As part of his application he submitted:

  • supportive references relating to his medical posts in India
  • detailed supportive references from the consultant who supervised his work during his clinical research post in Ireland. The reference provided details of duties including collecting data from patients, using enhanced ultrasound for renal transplants and using software to process ultrasound images
  • a detailed account of how Dr Patel used his postgraduate degree in Ireland to assist him in his research role
  • a certificate of good standing from the Medical Council of India.

What did the decision maker take into account?

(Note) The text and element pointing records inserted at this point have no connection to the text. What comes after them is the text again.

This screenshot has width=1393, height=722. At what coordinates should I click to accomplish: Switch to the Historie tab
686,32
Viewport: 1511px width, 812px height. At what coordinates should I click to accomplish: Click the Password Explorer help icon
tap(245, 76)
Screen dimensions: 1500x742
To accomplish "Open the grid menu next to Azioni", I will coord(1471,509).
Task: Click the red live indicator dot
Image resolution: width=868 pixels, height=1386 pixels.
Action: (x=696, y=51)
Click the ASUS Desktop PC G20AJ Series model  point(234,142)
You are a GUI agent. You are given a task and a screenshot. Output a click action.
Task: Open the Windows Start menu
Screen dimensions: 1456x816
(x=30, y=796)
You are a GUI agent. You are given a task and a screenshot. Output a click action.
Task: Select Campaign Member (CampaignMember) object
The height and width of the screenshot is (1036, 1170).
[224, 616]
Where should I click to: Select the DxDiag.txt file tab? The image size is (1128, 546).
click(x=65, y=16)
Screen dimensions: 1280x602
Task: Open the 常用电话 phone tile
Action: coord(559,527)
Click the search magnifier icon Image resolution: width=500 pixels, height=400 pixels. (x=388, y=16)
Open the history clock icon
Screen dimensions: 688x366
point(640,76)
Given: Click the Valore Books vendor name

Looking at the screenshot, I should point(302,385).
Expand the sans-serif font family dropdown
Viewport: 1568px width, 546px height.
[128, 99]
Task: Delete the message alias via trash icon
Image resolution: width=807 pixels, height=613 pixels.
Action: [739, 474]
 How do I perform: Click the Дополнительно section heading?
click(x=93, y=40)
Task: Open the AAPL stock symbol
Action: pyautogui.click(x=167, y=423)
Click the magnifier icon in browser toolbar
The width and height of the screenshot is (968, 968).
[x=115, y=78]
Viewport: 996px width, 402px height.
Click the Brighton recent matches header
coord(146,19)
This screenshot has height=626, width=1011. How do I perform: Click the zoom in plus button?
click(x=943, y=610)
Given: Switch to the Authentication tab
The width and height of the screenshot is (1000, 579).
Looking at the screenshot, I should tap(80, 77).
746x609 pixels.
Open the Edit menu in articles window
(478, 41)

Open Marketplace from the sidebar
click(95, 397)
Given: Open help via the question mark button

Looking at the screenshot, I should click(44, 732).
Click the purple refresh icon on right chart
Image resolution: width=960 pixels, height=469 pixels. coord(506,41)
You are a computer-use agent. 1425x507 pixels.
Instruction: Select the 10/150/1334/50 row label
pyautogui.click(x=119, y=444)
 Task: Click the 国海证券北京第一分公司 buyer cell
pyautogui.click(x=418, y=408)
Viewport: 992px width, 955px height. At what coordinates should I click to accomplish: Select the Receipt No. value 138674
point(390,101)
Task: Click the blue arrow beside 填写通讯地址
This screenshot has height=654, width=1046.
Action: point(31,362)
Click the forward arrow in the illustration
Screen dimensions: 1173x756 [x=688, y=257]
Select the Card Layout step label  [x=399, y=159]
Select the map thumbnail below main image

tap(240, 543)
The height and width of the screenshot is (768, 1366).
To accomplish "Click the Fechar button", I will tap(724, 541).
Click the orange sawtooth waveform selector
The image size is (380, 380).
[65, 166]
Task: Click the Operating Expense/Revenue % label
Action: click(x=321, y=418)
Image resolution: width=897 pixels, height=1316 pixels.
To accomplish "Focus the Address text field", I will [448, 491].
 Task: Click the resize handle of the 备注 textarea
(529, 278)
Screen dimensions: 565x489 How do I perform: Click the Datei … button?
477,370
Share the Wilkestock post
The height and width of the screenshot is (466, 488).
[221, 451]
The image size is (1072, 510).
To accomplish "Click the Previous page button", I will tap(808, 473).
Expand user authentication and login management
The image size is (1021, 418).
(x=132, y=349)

The decision maker took into account the criteria and guidance on breaks in practice on breaks in practice. In particular:

  • when Dr Patel applied for registration it had been five years and ten months since he graduated. He practised for two years and six months, so did not meet the criteria requiring that the doctor must have practised for 60% of the time since graduation
  • but he had worked in a medical capacity in the 12 months before he applied, so he did meet the second element of the criteria.

As Dr Patel did not meet the first criteria, the decision maker considered whether he had submitted evidence to demonstrate that he had mitigated the break in practice.

They considered:

  • his experience during his internship year and his subsequent practice in India and noted that this provided experience of a range of core skills.
  • a certificate of good standing from the relevant medical regulatory authority in India
  • detailed positive references supplied both for Dr Patel’s clinical experience in India as well as his clinical research work in Ireland
  • dr Patel’s experience in both his clinical research role and postgraduate degree in radiological and diagnostic imaging. Although this role and degree did not constitute medical practice, in the documentation submitted Dr Patel had set out what he had learned from the role and how this and the continuing professional development has enhanced his knowledge and skills in radiology.

What was our decision?

Although Dr Patel did not meet both aspects of our criteria, he had provided evidence to demonstrate that he had mitigated the break in practice. He had done this by presenting information and documentation that demonstrated he had used his knowledge and skills as recently as February 2017 – only one month before he applied for registration with a licence to practise.

The decision maker therefore decided to grant Dr Patel full registration with a licence to practise.

Note: these case studies are not real cases and are intended to illustrate our criteria and guidance. Even if your situation is similar to one of our case studies, it does not mean your application will have the same outcome. Each case will be considered on an individual basis, and on its own merit.